■ **EXERCISE PASSAGE**:
%%
Viruses! We all hate the colds we get in the fall that come with a cough, a runny nose, and a sore throat.  These bugs have gone around since nursery school, so we were taught that viruses were transmitted through touching door knobs, getting coughed on, and touching someone who is sick.  While these are how viruses are spread from person to person, the infection that occurs on a cellular level is much more complex.  

For starters, only a handful of viruses are known to actually cause illness in humans, but the ones that do have adapted to do it very efficiently, and some are even known to cause cancer.  Viruses that cause cancer include human papillomavirus, Kaposi Sarcoma-associated Herpesvirus, and Epstein-Barr virus.  The way that these viruses get into the cells is very unique compared to the common cold virus, and a team at the University of Michigan Medical School decided to take a closer look at just how they invade to try and get a better grasp on how to prevent cancers caused by viruses in humans.

The virus they researched is called SV40 and it causes tumors in monkeys.  The way that SV40 infects monkey cells is by burrowing itself through the cell membrane and then into its nucleus in order to duplicate itself.  SV40 is used as a tool to understand how the cancer causing viruses work because of the biological similarities that monkeys and humans have.  An earlier team studied how SV40 travels through the cell.  It goes from the surface, through the endosome, the ER, and then enters the cytosol.
%%
■ **SOURCE MATERIAL**:
%%
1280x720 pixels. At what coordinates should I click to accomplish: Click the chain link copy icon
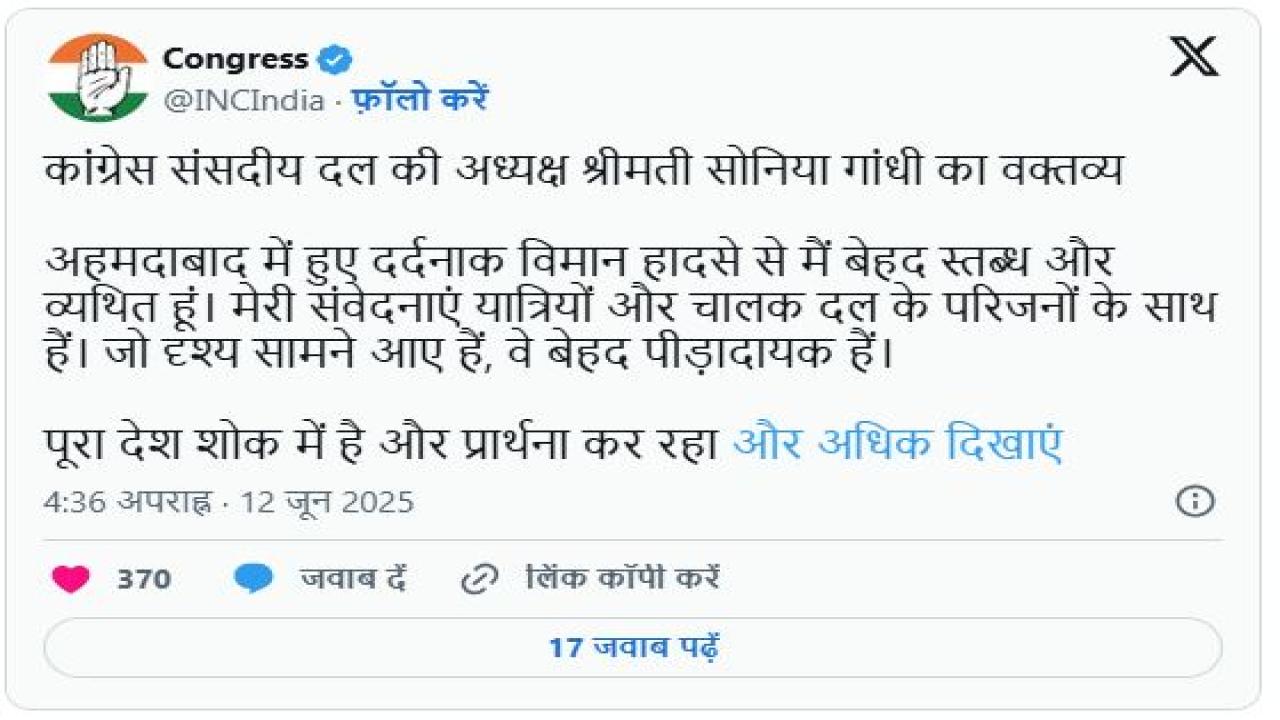point(481,579)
%%
■ **EXERCISE 1**:
According to the passage on viruses and cancer, why do researchers use SV40 to study how cancer-causing viruses work? Answer in one to three sentences.
■ **EXERCISE 2**:
Answer these questions from the passage on viruses and cancer.
(a) Which three viruses does it list as causing cancer?
(b) In which animal does SV40 cause tumors?
(c) Through which stages does SV40 pass on its way through the cell?
■ **EXERCISE 3**:
Write a continuation of the passage on how cancer-causing viruses invade cells, starting after its final sentence.

■ **YOUR RESPONSE 1**:
SV40 causes tumors in monkeys, and monkeys and humans are biologically similar. Because of this, the way SV40 infects monkey cells helps explain how cancer-causing viruses work in humans.

■ **YOUR RESPONSE 2**:
(a) Human papillomavirus, Kaposi Sarcoma-associated Herpesvirus, and Epstein-Barr virus.
(b) Monkeys.
(c) It moves from the cell surface through the endosome and the ER, and then enters the cytosol.

■ **YOUR RESPONSE 3**:
The most recent study illuminates the rest of the virus’ passage through the cell. The way SV40 gets into the nucleus is through the nuclear pore complex.  This is how many viruses enter the nucleus, but the SV40 is too large to enter through this pore.   The virus must disassemble in order to gain access to the nucleus. This process partially disassembles the virus into a smaller package made of two proteins and genetic material (DNA).  As we have learned in class, the DNA is the macromolecule that codes for how to build the proteins that build the virus.  When the DNA for the virus is connected with the two proteins, it uses both the nuclear pore complex and another complex called LINC.  LINC connects the two membranes of the nucleus together.  Many other viruses grab onto the little fingers sticking out of the nuclear pore complex (seen below), while SV40 seeks out LINC in order to get into the nucleus.  

202012 Nuclear pore complex

The difference in entrances between more common viruses and SV40 could be what makes SV40 cancer-causing.  The next step is to research how SV40 exploits LINC in order to expand upon how other diseases could enter the nucleus, and hopefully find a way to trigger the immune system in order to expel or digest the viruses before it is too late.